AUDIARD Michel

[1920-1985]

– J’ai bon caractère, mais j’ai le glaive vengeur et le bras séculier. L’aigle va fondre sur la vieille buse.
– C’est chouette, ça, comme métaphore.
– C’est pas une métaphore, c’est une périphrase.
– Oh, fais pas chier !
– Ça, c’est une métaphore.
— Faut pas prendre les enfants du bon Dieu pour des canards sauvages, 1968

La justice, c’est comme la sainte vierge, si on la voit pas de temps en temps, le doute s’installe.
[In : Pile ou Face]

Dans la vie, il faut toujours se fier aux apparences. Quand un homme a un bec de canard, des ailes de canard et des pattes de canard, c’est un canard. Et c’est vrai aussi pour les petits merdeux.
— Les vieux de la vieille, 1960

Faut pas parler aux cons, ça les instruit.
— Source ? 

Quand on mettra les cons sur orbite, t’as pas fini de tourner.
— Le Pacha

On n’emmène pas de saucisses quand on va à Francfort.
— Ibid

Un intellectuel assis va moins loin qu’un con qui marche.
— Un taxi pour Tobrouk

A la guerre, on devrait toujours tuer les gens avant de les connaitre.
— Ibid

Le piano, c’est l’accordéon du riche.
— Les tontons flingueurs

Les cons ça ose tout. C’est même à ça qu’on les reconnait.
— Ibid

Les conneries, c’est comme les impôts, on finit toujours par les payer.
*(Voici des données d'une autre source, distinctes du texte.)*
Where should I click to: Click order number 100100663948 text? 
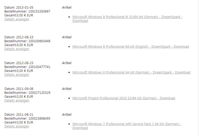tap(39, 41)
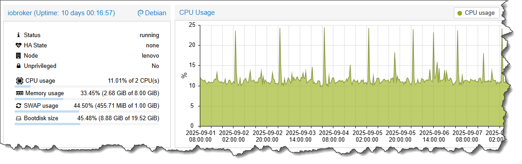This screenshot has width=522, height=164.
Task: Click the Bootdisk size drive icon
Action: tap(19, 118)
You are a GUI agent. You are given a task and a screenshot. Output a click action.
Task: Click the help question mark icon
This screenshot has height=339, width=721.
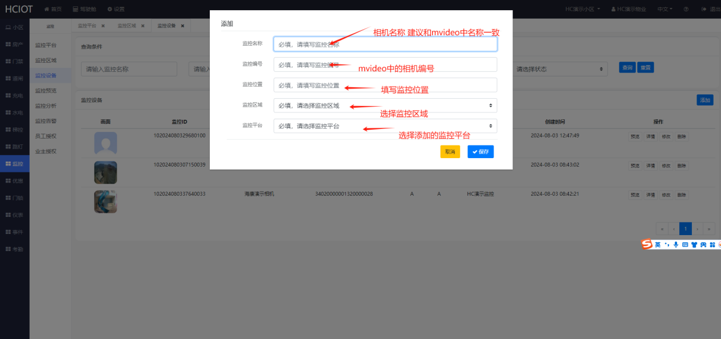686,9
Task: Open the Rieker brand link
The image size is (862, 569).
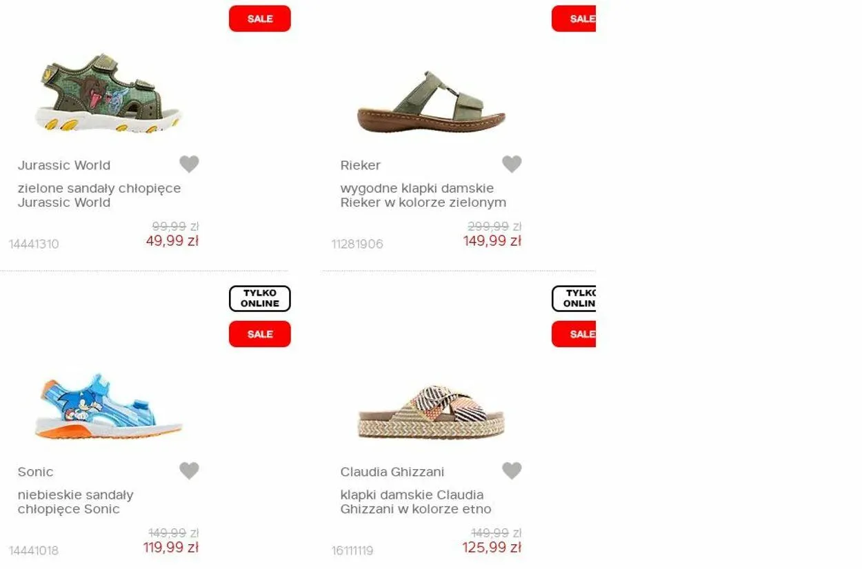Action: coord(361,165)
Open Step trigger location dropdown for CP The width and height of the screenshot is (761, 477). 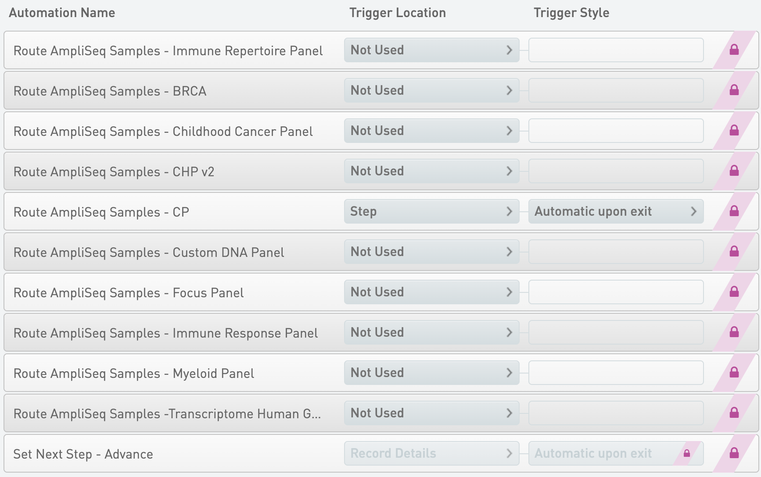(431, 211)
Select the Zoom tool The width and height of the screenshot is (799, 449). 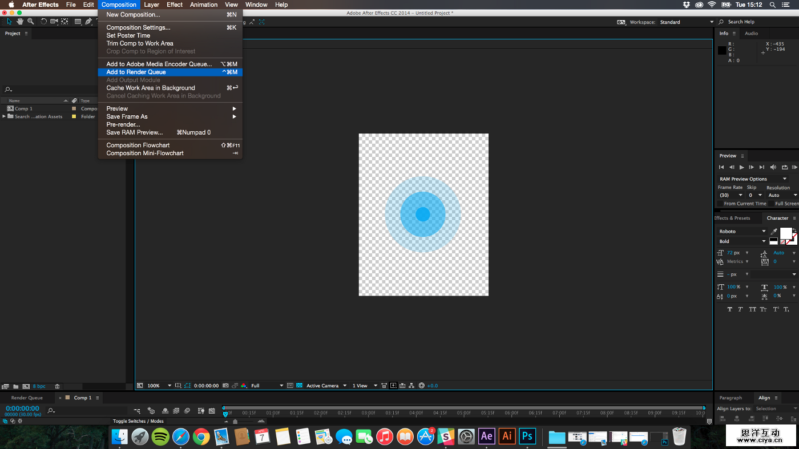[30, 22]
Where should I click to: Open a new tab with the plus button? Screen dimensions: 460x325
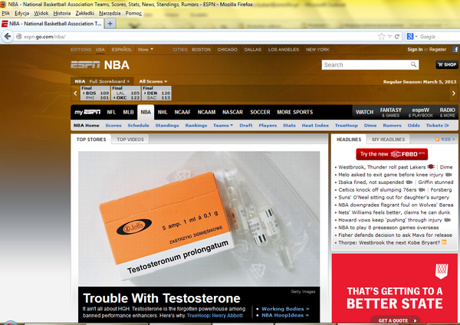(x=110, y=24)
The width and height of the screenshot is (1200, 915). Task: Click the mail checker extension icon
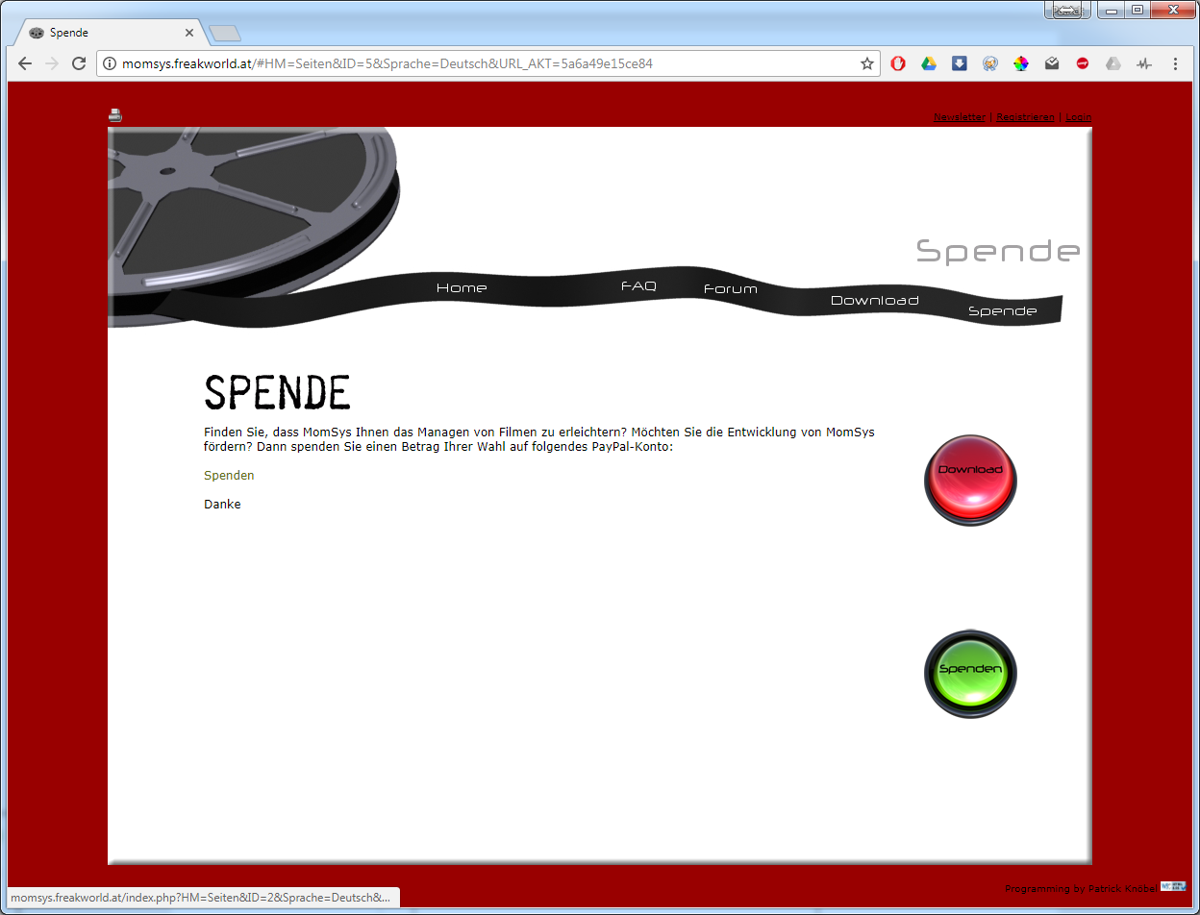(1052, 63)
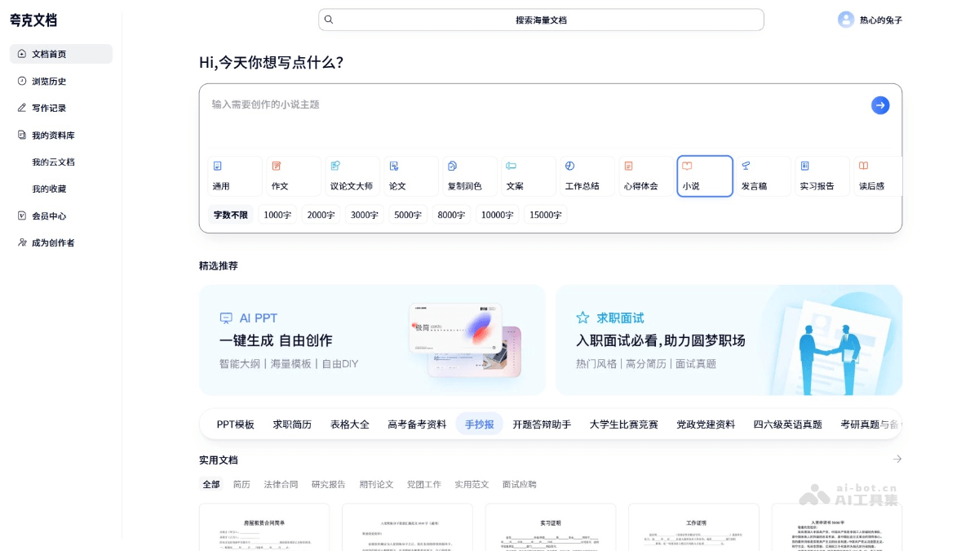Viewport: 979px width, 551px height.
Task: Click the blue send arrow button
Action: point(879,105)
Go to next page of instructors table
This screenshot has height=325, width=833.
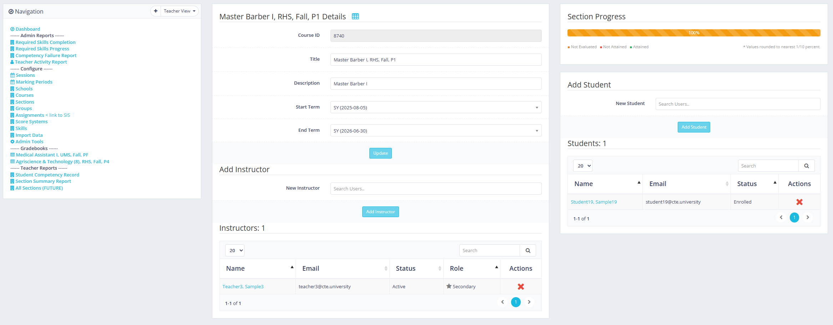pyautogui.click(x=529, y=302)
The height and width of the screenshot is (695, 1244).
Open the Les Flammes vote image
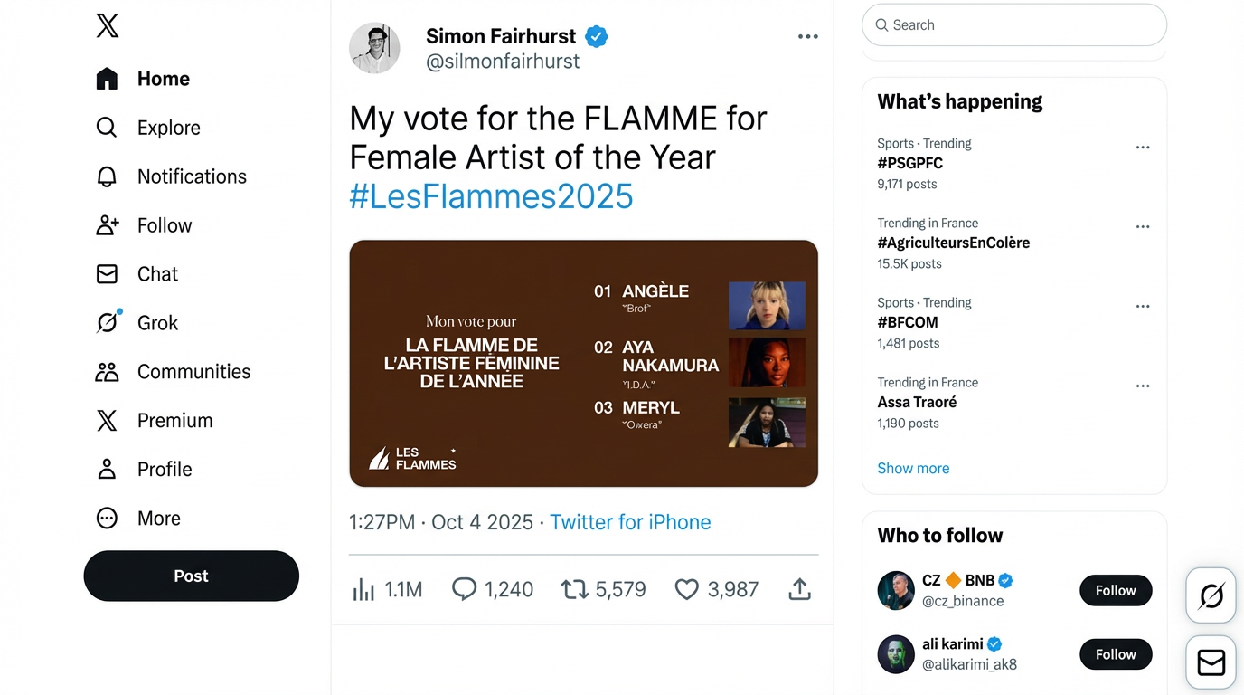[x=583, y=363]
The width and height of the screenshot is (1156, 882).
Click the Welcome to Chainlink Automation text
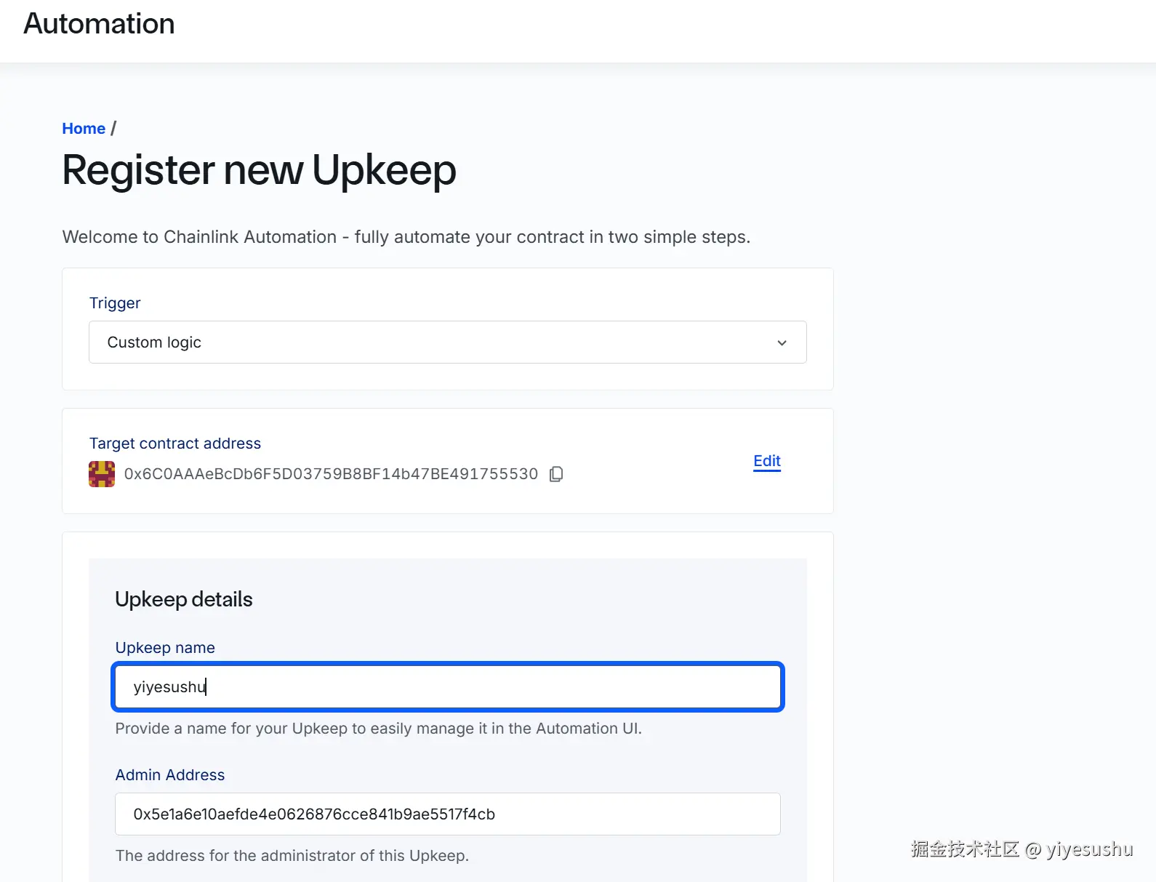click(406, 237)
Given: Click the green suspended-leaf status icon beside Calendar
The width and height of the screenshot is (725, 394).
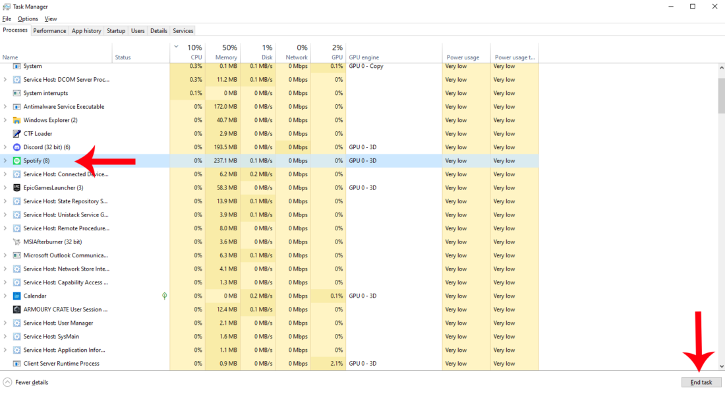Looking at the screenshot, I should (163, 296).
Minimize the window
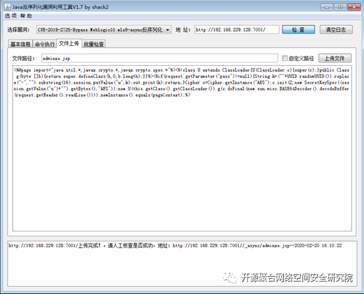The height and width of the screenshot is (294, 364). pos(326,7)
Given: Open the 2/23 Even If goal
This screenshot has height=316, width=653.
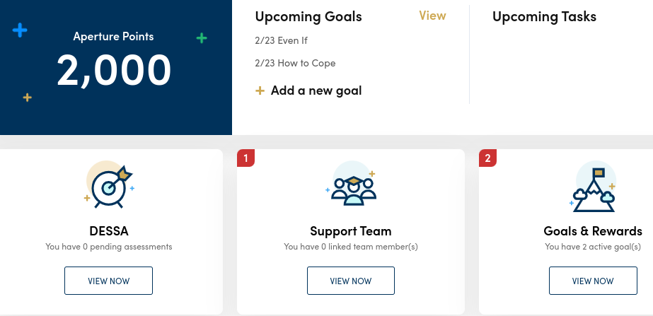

Heureux soient les fêlés parce qu’ils laissent passer la lumière.

La sincérité dénote souvent un manque d’imagination.

Si vous souhaitez relire quelques scènes «mythiques» dialoguées par Michel AUDIARD, cliquez ici.

•••

Raoul Volfoni
– Non mais t’as déjà vu ça ? en pleine paix, y chante et pis crac, un bourre-pif, mais il est complètement fou ce mec ! Mais moi les dingues j’les soigne, j’m’en vais lui faire une ordonnance, et une sévère, j’vais lui montrer qui c’est Raoul. Au 4 coins d’Paris qu’on va l’retrouver éparpillé par petits bouts façon puzzle… Moi quand on m’en fait trop j’correctionne plus, j’dynamite… j’disperse… et j’ventile…
— Les tontons flingueurs

Raoul Volfoni
– Mais y connaît pas Raoul ce mec. Y va avoir un reveil pénible. J’ai voulu être diplomate à cause de vous tous, éviter qu’le sang coule mais maint’nant c’est fini ! Je vais l’travailler en férocité ! l’faire marcher à coup d’latte, à ma pogne je veux l’voir ! et j’vous promets qui demandera pardon ! et au garde-à-vous !
— Ibid

Fernand Naudin
– Patricia, mon petit… Je voudrais pas te paraitre vieux jeu ni encore moins grossier. L’homme de la Pampa parfois rude reste toujours courtois mais la vérité m’oblige à te le dire : ton Antoine commence à me les briser menu !
— Ibid

Raoul Volfoni
-Alors, y dors le gros con ? Ben y dormira encore mieux quand il aura pris ça dans la gueule. Il entendra chanter les anges, le gugusse de Montauban. J’vais l’renvoyer tout droit à la maison mère, au terminus des prétentieux.